Понтус предложил ему, что надо бы взять ещё одного или двух офицеров: для представительности.
– Вот, хотя бы Антуана!
Клютен не стал возражать. Так они, Понтус и Антуан, попали в королевский замок Холируд, вход куда им, простым смертным, в иное время был бы закрыт.

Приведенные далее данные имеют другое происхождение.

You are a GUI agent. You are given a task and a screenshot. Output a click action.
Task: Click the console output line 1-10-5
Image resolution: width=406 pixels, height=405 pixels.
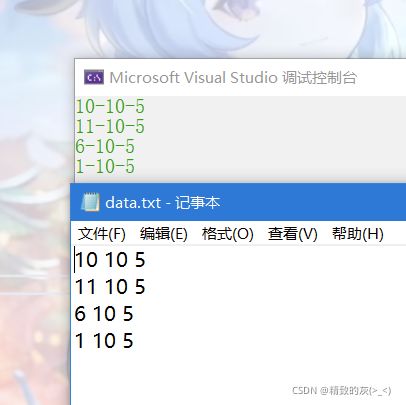tap(105, 166)
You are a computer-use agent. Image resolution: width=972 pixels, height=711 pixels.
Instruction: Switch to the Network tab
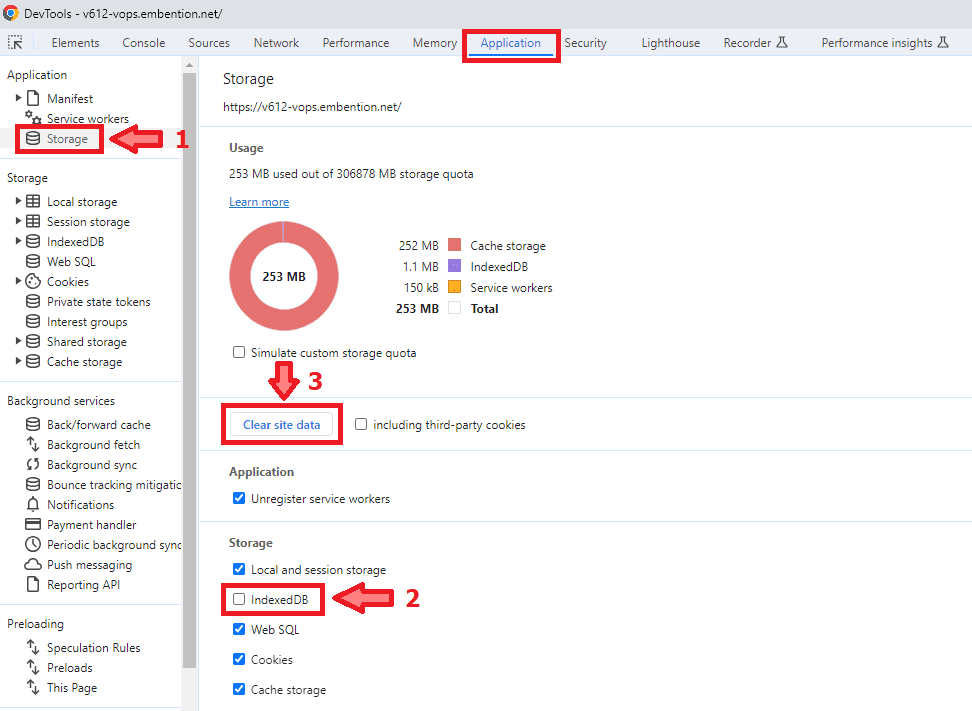pyautogui.click(x=276, y=43)
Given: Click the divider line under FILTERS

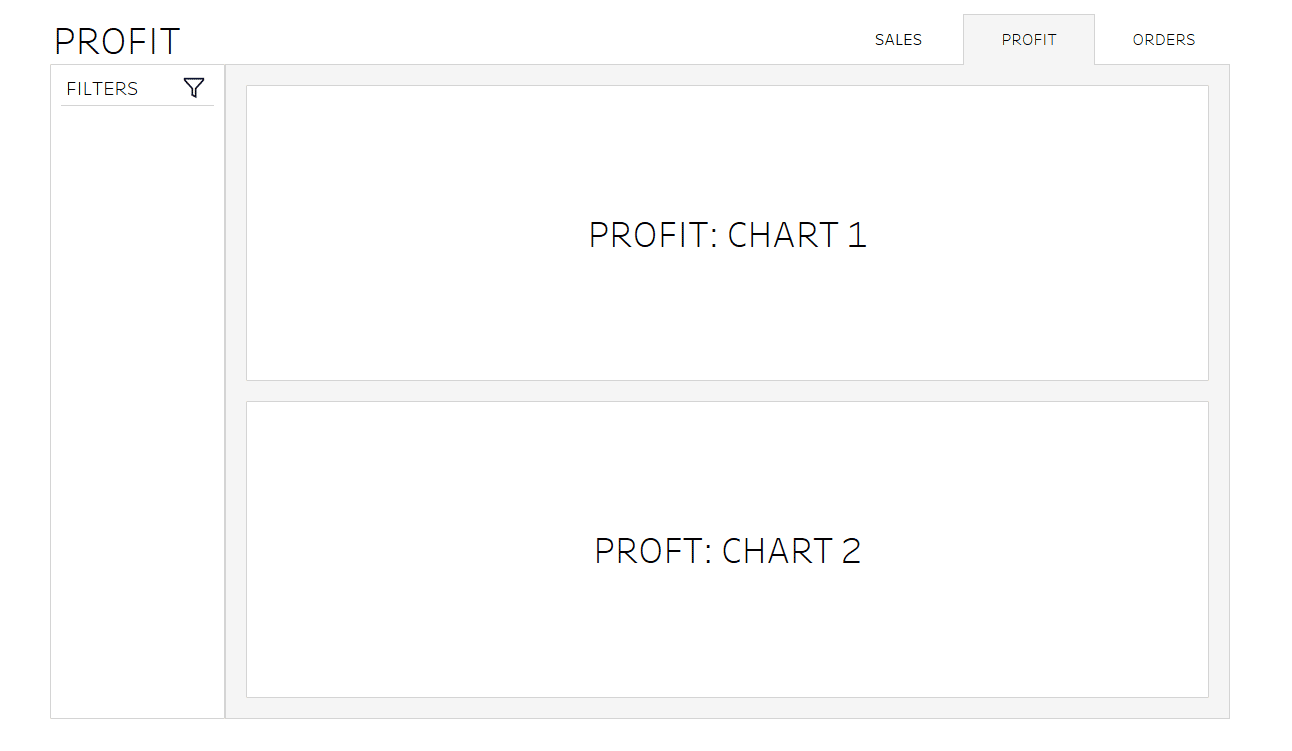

Замок, мрачный и приземистый, возвышаясь серой каменной глыбой на вершине горы, невольно вызывал жутковатый трепет у всех, подходящих к нему по широкой дороге с каменными барьерами по бокам. Массивной стеной в проезжей башне и таким же массивным подъёмным мостом встречал он угрюмо всех, непрошеных и званых.
Этот замок видел многое за свою четырехвековую историю: и нашествие норманнов, и кровь убитых принцев, порою кровь королей тоже окрашивала стены и полы замка…
Пройдя подъёмный мост, они вступили во двор замка. Везде на караулах, когда шли они по двору, затем по галереям, длинным коридорам, палатам, стояли шотландские мушкетёры, хмуро взирая на всех проходящих, казалось, подозревая каждого в недобрых намерениях против королевы.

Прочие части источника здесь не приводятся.